Professional career[edit]
Prior to his election, Rosendahl was an educator and an award-winning television broadcaster with a long record as a leader in Los Angeles civic affairs. While he served as Distinguished Professor at California State University, Dominguez Hills until his election, Rosendahl was best known as producer and moderator of critically acclaimed public affairs television shows.
He has hosted public affairs programs, such as Local Talk, Week in Review, and Beyond the Beltway, and produced more than 3,000 programs during his 16 years in journalism.[2]
As a cable executive, Rosendahl fought for better service, upgraded technology, more local programming choices, and better wages and working conditions for his employees. His public service won him the Cable Ace Award, The Diamond Award, the Freedom of Information Award, the Los Angeles League of Women Voters Public Service Award and the Beacon Award for Cable's Free Air Time Project.[7]
Rosendahl also engaged himself in civic life. He chaired the California Commission on Tax Policy in the New Economy,[8] served as president of the Los Angeles Press Club,[9] as chairman of the Cable and Telecommunication Association[10] and was a member of the education fund of the Los Angeles League of Women Voters.[11] He was a regular moderator of community forums, steering discussions on various issues including charter reform, secession and the formation of neighborhood councils.
Rosendahl was active in politics throughout his life. He worked on the Eugene McCarthy and Robert F. Kennedy campaigns[12] in the 1968 Democratic Party presidential primaries. During the 1972 United States presidential election, he fundraised for Democratic nominee George McGovern. He later was appointed by the White House to the United States Department of State as Chief of Operations for the U.S. Trade and Development Program.[2] He later worked as an associate in philanthropic work for John D. Rockefeller III.[2]
Personal life[edit]
He was openly gay during the majority of his adulthood but struggled with the idea of being gay in his youth. At the age of 29 he took eighteen months off from work and toured around the world, coming to the conclusion that he was gay. At first he was upset about this realization, due to the struggles he would likely endure.[4] Rosendahl had first suspected that he was gay during early puberty in the Boy Scouts. He noticed that he had an attraction to boys instead of girls. He later checked out a book on homosexuality from a local library and learned about the significance of Fire Island and Christopher Street to gay people. Rosendahl would come to the realization later in his life that homosexuality was simply "another expression of nature," and no reason to be ashamed.[4]
Rosendahl stated in an interview with the Lavender Effect that he was the victim of a gay-bashing incident while in graduate school.
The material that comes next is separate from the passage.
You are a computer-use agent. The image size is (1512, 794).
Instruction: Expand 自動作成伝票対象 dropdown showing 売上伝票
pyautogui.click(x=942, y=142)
He was walking from a gay bar to campus when five men ran up to him screaming obscenities and slurs and then began beating him. He fought back but received injuries. He filed a police report about the incident.[4]
Rosendahl endured discrimination while working at Westinghouse Broadcasting and Cable, where his boss removed his staff and placed him in a windowless office because they suspected that he was gay. At the age of 32, at his mother's funeral, he came out to his family. He later came out to his boss, the chairman of the board of Century Cable and found his boss to be accepting.[4]
Christopher Blauman and Rosendahl were romantic partners for fourteen years. Blauman died from AIDS in January 1995.[23][4] After Blauman's death, Rosendahl became an AIDS advocate and was an advisor to the AIDS Healthcare Foundation.[3] Later in life, he and Hedi el Kholti were partners for nearly two decades, until Rosendahl's death.[3]
Rosendahl had an affinity for nature and believed that having a connection to the environment was key to preserving the mental health and vitality of gay people.[4] He kept a garden regularly and considered it key to his survival.
Death[edit]
In 2012, Rosendahl was diagnosed with stage four cancer. He was told by doctors that he would likely be dead before the upcoming November elections. The disease went into remission in 2013 but came back in 2014.[3] Rosendahl died at his home in Mar Vista, Los Angeles of ureteral cancer on March 30, 2016, at the age of 70.[24]